Un trabajo del Instituto de Investigación de Política Criminal de Londres ubica a Paraguay en el cuarto lugar, a nivel mundial, entre los países con mayores tasas de presos sin condena. El abuso de la medida cautelar de la prisión preventiva va de la mano con otro mal estructural: el hacinamiento.
El país tiene capacidad de albergar a 8.525 personas, pero actualmente la población penitenciaria ronda los 13.500, es decir que más de 5.000 personas no tienen lugar en las cárceles. A esto hay que agregar que el 78 por ciento de todos estos presos –alrededor de 10.530– no tienen condena, por lo cual ante la ley son inocentes.
El hacinamiento carcelario es uno de esos temas que a esta altura parecen aburrir a la gente.
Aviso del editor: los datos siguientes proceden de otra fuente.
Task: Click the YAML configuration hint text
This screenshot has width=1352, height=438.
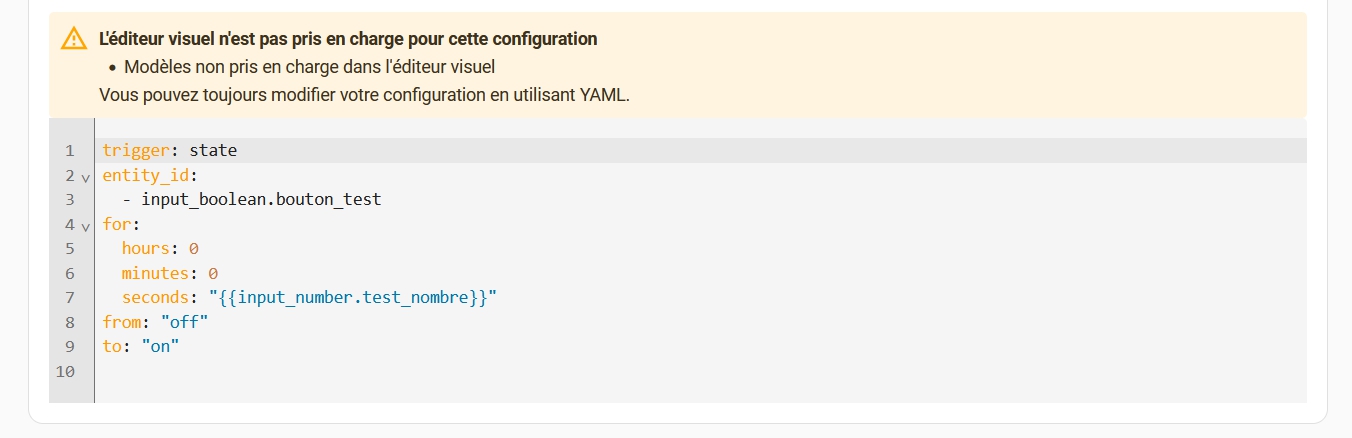Action: pyautogui.click(x=364, y=95)
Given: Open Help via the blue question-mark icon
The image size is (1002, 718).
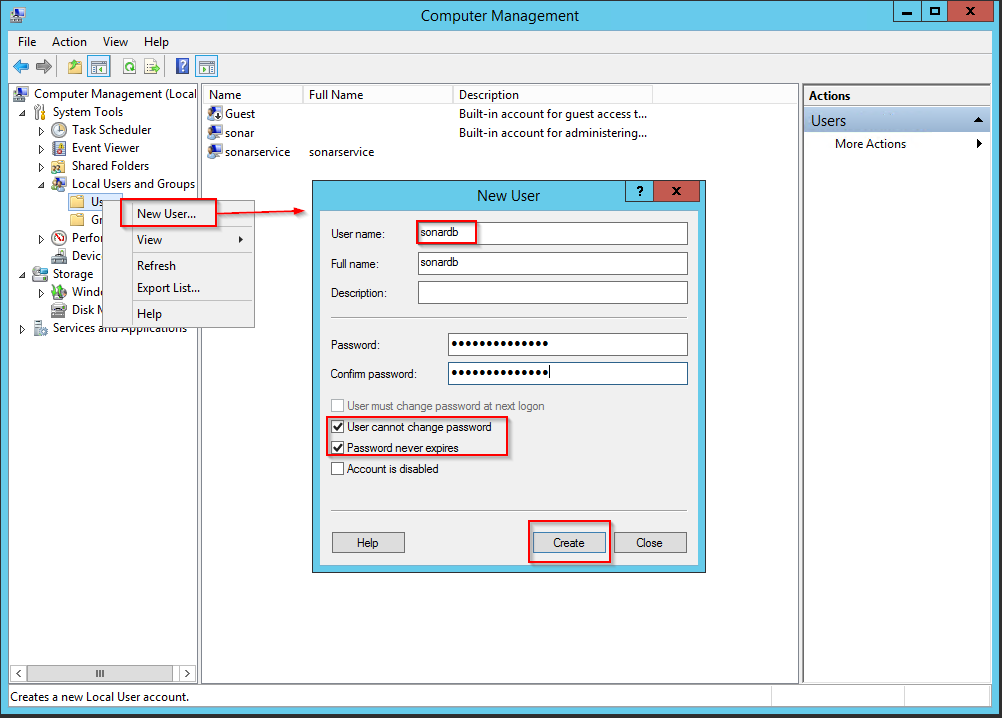Looking at the screenshot, I should click(182, 67).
No hay nada nuevo en decir que las prisiones funcionan como depósitos donde son arrojados hombres y mujeres pobres y de los cuales salen más pobres, más violentos, más encolerizados.
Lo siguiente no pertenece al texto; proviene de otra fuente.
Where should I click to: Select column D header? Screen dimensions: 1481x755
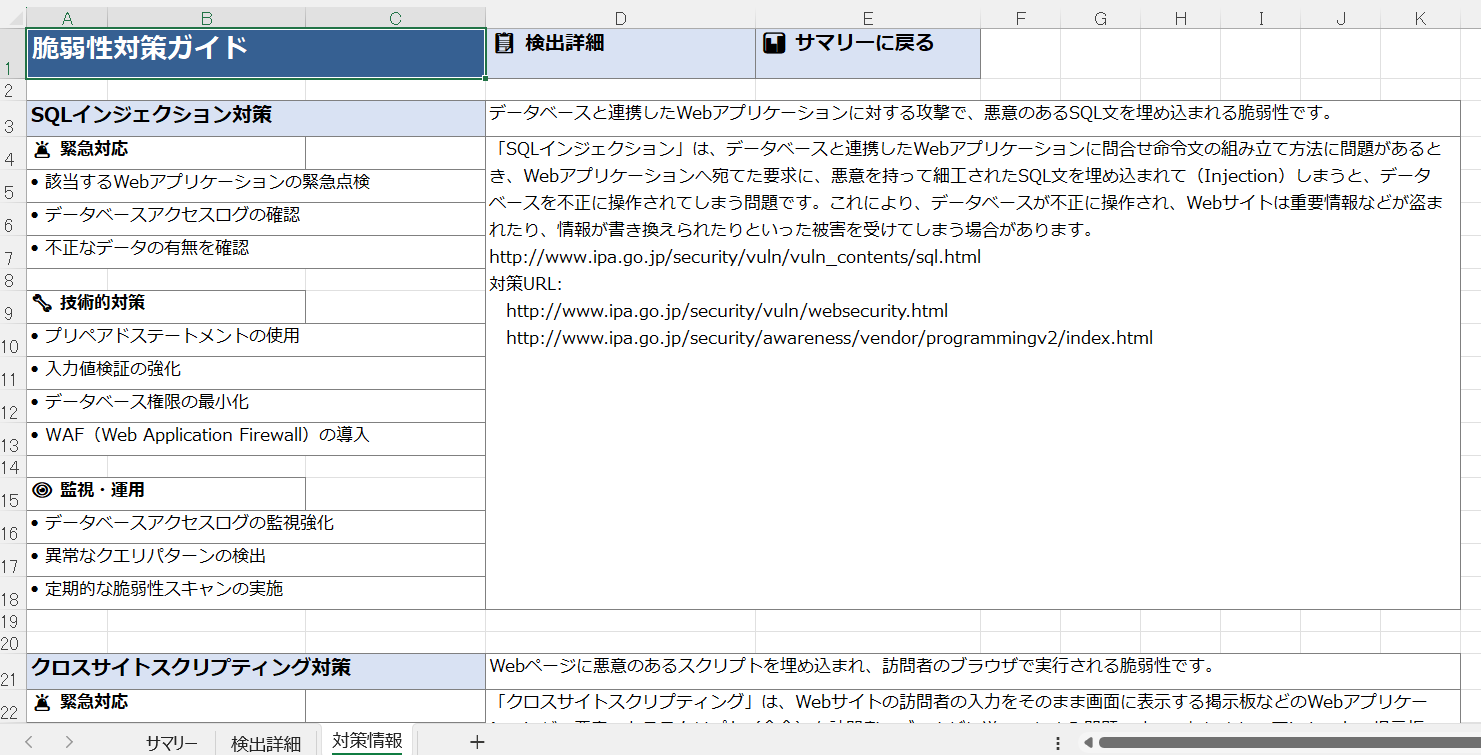tap(620, 18)

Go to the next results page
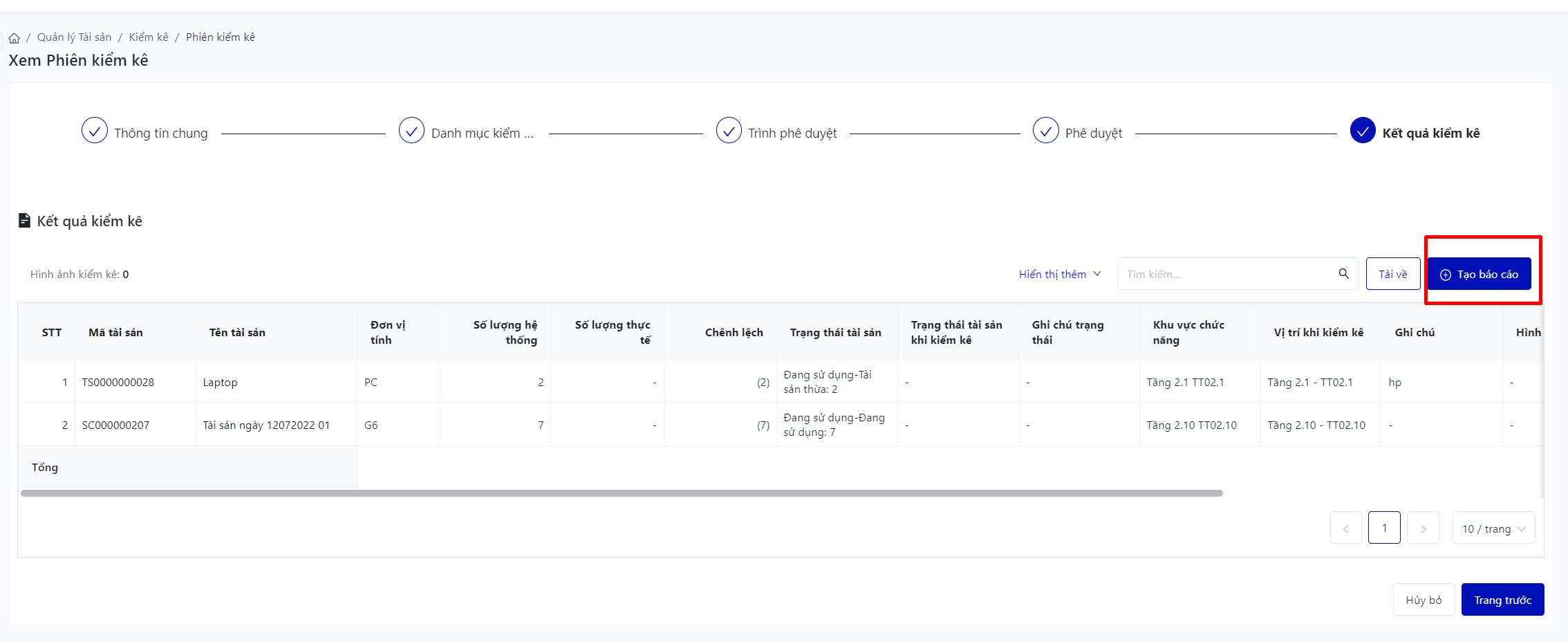[1423, 529]
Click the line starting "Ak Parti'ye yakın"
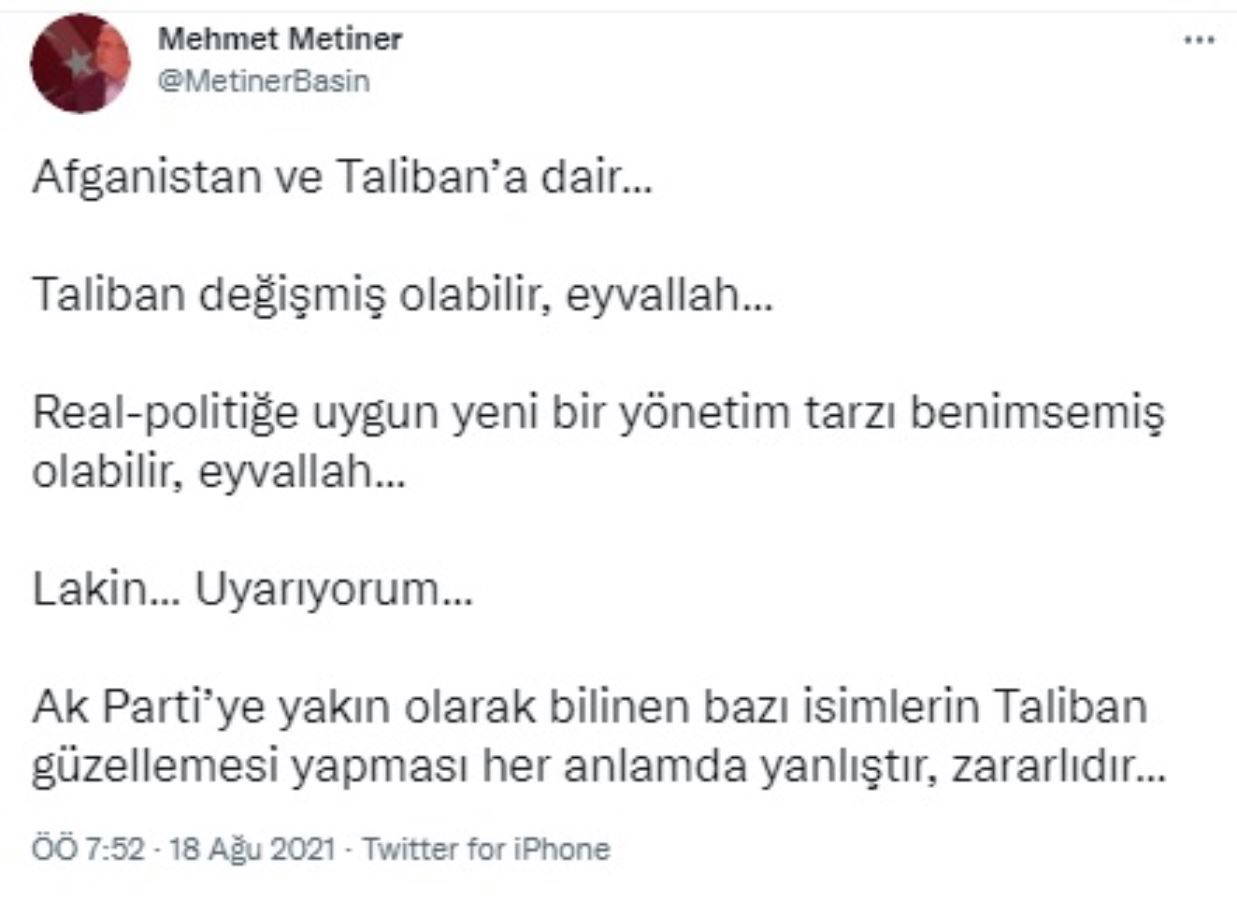The image size is (1237, 900). [588, 708]
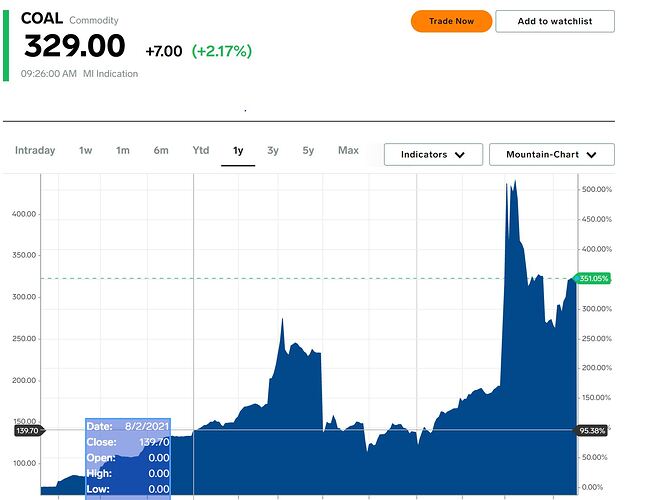Click the orange Trade Now button
This screenshot has width=650, height=500.
pos(451,21)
Esto es así desde hace años y, a pesar de que el mundo nos ve como uno de los países con las prisiones más peligrosas y salvajes, la cuestión no parece importar mucho a los poderes del Estado. Es cierto que cada nuevo ministro de Justicia tiene, seguramente, la intención de al menos mejorar la situación de los reclusos, quizás refaccionando algunas celdas o construyendo nuevos pabellones. Este mismo Gobierno anunció la construcción de nuevas cárceles. Lastimosamente todas estas son apenas medidas paliativas que, por más costosas que sean, no modificarán el problema de fondo.
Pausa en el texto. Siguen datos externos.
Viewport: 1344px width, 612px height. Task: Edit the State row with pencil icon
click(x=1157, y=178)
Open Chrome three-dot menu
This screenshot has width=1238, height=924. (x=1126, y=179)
La inhumanidad con la que hoy en día el Estado trata a sus presos debería ser un motivo por sí solo para una reforma penitenciaria y judicial, pero si es que eso no es suficiente para conmovernos, basta con fijarse cuáles fueron los resultados del encarcelamiento masivo: Las zonas más pobladas del país (Asunción, Central, Ciudad del Este) son aquellas que más “proveen” de internos a las cárceles y también son aquellas en donde los índices de criminalidad crecen sin parar.
Las estadísticas nos dicen que, al ritmo en que va aumentando la cantidad de presos, estaremos obligados a construir nuevas cárceles cada año. La sed de sangre o venganza no puede seguir gobernando nuestro sistema penitenciario. La mano dura hasta ahora nos trajo más problemas y ninguna solución.
Es necesaria una verdadera cumbre de poderes para parar esta tendencia. Precisamos derogar leyes, crear nuevas leyes, empezar un extenso e integral programa de rehabilitación, probablemente concientizar del problema a jueces y fiscales, y verdaderas políticas de Estado en el ámbito de seguridad. Hasta ahora, el tictac de la bomba que tienen entre las manos no parece preocupar mucho al Poder Ejecutivo, a la Corte y al Congreso.